On Sun, 27 Jun 2010, David Dillow wrote:
On Sun, 2010-06-27 at 12:29 +0900, Jassi Brar wrote:
On Sun, Jun 27, 2010 at 7:13 AM, David Dillow dave@thedillows.org wrote:
This is solved by using runtime->twake as the number of samples needed for a wakeup in addition to selecting the proper wait queue to wake in snd_pcm_update_state(). This requires twake to be non-zero when used by snd_pcm_lib_{read,write}1() even if avail_min is zero.
http://mailman.alsa-project.org/pipermail/alsa-devel/2010-June/028786.html
Hmm, yes, I should have search the archives a bit. I originally tuned out the thread you listed as a request for parameter help, and missed your original postings.
I think my patch is pretty close to preserving the existing semantics as it doesn't change poll() at all, but I do see a case where the user could get a read/write back prior to avail_min samples being ready. I think that's fixable -- if the user is requesting a read/write of less than avail_min samples, then we have to wait for avail_min regardless.
Takashi, is your concern about semantics the proper honoring of avail_min in all cases, or preserving the current behavior of waiting for two periods when avail_min is set to the size of one period?
I think that the avail_min semantics is quite clear.

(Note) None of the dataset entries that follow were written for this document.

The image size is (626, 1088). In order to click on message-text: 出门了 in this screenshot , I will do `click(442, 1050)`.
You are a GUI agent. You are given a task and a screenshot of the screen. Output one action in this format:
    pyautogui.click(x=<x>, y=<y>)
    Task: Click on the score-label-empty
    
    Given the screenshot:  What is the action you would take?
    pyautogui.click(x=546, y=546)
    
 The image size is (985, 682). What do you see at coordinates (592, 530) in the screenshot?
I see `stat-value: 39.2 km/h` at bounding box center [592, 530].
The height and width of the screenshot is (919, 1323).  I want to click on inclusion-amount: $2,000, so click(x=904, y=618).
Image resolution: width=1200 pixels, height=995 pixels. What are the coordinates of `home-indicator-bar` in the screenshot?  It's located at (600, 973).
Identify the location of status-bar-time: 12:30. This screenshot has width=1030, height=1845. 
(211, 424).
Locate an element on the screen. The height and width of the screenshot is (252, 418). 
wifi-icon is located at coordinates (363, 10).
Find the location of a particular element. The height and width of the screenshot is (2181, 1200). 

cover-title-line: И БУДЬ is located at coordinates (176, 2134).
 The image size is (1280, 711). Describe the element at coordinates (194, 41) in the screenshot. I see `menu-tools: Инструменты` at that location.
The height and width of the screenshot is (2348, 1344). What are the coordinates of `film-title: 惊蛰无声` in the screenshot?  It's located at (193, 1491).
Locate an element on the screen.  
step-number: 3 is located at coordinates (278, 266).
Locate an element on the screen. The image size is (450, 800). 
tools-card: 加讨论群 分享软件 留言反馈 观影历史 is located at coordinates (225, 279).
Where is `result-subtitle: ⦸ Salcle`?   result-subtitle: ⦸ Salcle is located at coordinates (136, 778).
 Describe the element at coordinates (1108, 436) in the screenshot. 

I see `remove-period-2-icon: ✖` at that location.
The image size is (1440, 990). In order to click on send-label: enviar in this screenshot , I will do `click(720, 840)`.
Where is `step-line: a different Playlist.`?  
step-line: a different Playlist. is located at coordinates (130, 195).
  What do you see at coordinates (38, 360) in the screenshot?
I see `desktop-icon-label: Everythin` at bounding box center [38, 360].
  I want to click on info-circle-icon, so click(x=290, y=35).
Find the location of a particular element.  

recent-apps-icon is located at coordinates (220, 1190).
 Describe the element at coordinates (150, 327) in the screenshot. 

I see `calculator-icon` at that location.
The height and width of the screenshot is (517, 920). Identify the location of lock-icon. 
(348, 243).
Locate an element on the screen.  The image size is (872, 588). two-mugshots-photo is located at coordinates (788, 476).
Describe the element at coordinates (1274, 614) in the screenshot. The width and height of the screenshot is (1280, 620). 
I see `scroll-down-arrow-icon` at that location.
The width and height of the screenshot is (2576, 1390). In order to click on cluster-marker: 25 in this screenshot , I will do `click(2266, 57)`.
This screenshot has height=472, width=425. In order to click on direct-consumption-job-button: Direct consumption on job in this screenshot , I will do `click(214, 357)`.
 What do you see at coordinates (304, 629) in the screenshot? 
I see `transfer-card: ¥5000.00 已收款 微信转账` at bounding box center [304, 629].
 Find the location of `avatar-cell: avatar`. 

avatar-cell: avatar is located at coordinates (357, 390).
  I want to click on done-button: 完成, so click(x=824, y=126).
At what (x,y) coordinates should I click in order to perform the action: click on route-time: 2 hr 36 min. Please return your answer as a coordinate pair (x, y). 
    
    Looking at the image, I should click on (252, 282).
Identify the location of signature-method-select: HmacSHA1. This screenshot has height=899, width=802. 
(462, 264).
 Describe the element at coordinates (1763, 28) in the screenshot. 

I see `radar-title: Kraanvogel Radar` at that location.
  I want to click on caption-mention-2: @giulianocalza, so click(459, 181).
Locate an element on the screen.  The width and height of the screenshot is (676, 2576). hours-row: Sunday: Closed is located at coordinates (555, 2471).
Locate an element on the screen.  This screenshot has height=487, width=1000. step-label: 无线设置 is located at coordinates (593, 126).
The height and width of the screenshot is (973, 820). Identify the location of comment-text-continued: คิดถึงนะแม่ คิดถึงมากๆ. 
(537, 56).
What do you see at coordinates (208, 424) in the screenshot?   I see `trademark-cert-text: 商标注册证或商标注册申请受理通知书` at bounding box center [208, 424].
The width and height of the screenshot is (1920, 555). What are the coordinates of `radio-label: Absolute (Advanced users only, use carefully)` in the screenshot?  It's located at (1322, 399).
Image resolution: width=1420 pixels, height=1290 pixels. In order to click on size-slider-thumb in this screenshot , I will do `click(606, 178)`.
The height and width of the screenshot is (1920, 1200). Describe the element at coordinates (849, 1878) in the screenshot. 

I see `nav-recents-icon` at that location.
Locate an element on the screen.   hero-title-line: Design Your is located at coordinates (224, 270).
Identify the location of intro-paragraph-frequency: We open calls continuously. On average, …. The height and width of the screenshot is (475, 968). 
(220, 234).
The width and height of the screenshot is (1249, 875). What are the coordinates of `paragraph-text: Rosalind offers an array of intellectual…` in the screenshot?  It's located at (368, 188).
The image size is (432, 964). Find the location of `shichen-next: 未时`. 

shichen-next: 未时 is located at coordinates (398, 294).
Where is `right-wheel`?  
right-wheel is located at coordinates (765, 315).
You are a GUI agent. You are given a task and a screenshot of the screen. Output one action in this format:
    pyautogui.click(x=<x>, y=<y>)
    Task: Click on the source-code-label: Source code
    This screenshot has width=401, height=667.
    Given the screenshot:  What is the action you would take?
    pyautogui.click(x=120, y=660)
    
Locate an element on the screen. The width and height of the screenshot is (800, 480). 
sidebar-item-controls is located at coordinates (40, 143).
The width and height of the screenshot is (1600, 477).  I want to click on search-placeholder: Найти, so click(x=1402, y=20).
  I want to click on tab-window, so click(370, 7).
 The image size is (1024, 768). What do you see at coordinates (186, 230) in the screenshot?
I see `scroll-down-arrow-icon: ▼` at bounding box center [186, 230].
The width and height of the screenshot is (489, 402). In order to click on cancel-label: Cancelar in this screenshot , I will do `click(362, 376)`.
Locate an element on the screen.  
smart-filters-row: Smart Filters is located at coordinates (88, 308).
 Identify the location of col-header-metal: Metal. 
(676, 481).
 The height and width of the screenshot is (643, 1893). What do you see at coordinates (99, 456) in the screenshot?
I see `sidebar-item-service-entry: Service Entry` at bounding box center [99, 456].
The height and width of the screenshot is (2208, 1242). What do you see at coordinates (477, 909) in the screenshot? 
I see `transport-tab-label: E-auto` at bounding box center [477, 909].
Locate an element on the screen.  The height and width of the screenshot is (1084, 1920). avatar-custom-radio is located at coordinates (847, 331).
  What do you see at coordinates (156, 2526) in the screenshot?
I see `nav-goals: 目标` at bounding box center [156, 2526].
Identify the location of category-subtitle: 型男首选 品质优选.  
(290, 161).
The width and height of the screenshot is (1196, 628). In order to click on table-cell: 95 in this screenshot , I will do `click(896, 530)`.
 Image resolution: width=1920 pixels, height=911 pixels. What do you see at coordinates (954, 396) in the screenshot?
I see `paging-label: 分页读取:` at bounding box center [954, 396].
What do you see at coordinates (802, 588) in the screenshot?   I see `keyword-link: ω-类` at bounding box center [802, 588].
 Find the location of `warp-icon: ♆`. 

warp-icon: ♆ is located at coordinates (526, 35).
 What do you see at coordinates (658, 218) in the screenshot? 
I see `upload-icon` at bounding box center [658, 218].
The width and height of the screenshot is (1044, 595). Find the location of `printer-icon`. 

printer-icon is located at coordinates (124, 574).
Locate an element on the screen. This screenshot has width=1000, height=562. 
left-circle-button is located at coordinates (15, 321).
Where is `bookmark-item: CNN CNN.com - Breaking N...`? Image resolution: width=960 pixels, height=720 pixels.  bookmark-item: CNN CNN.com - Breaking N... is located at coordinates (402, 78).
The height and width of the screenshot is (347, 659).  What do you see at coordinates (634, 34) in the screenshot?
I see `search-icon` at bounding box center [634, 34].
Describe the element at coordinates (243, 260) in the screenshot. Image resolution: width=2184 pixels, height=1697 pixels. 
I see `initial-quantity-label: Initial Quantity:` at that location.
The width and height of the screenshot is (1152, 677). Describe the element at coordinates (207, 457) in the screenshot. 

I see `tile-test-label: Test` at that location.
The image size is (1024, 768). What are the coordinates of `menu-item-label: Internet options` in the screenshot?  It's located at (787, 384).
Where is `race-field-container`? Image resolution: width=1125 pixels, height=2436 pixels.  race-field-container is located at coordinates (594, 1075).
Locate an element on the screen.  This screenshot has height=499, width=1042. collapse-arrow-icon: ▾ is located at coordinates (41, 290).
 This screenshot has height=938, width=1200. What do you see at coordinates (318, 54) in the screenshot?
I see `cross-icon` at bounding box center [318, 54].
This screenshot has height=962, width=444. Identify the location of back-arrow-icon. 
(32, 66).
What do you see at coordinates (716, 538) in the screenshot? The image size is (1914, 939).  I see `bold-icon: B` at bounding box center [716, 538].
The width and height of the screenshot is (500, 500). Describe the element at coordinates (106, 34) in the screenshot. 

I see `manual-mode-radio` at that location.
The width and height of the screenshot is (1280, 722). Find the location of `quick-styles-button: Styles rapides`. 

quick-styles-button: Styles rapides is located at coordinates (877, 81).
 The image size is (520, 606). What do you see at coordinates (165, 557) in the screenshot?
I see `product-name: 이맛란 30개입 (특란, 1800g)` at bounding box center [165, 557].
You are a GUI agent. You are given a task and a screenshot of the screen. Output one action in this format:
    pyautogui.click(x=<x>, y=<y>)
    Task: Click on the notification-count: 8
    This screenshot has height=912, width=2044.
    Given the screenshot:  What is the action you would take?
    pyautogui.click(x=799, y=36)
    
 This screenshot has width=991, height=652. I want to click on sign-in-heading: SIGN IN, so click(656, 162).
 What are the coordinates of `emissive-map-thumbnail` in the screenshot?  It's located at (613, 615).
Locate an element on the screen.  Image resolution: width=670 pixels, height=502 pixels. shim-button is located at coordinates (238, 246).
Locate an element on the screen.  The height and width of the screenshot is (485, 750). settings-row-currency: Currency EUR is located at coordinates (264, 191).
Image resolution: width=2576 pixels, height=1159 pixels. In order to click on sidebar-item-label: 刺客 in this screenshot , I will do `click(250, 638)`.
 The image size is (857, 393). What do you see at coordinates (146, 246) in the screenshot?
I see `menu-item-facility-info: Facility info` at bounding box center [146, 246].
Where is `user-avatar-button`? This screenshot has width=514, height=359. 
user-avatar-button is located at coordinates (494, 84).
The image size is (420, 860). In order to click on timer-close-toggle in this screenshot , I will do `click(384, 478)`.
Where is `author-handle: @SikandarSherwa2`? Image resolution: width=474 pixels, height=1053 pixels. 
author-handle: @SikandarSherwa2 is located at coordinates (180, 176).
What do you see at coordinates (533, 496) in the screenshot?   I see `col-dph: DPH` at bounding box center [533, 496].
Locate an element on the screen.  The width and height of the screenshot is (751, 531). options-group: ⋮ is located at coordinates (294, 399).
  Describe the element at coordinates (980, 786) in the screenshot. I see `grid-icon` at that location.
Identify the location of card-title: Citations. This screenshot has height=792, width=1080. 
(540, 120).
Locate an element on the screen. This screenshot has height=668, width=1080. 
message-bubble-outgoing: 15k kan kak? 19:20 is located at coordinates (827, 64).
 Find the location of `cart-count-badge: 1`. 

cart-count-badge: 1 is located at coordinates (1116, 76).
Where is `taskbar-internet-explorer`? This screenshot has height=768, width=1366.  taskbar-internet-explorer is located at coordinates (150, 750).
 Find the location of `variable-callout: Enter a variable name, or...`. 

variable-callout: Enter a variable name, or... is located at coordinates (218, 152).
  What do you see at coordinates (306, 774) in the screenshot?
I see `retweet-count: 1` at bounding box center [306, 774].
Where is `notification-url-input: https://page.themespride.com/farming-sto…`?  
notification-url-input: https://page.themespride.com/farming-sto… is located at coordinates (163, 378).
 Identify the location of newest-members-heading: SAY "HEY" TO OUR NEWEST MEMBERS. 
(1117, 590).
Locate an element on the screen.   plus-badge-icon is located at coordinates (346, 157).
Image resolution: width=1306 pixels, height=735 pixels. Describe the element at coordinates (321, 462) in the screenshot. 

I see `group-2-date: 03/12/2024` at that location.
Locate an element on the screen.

The problem is caused by the hw transfer acknowledge interrupt jitter. It seems that the only good solution is to postpone the wake_up() call to time when the avail_min condition becomes true - using an extra timing source (system timer for example).
Another possibility is to keep thing asis and keep to applications to handle this situation - use a different timing source than interrupts from soundcard for scheduling of I/O operations. But it's right that most of simple applications and use cases expect that I/O transfers will work even with 2 periods.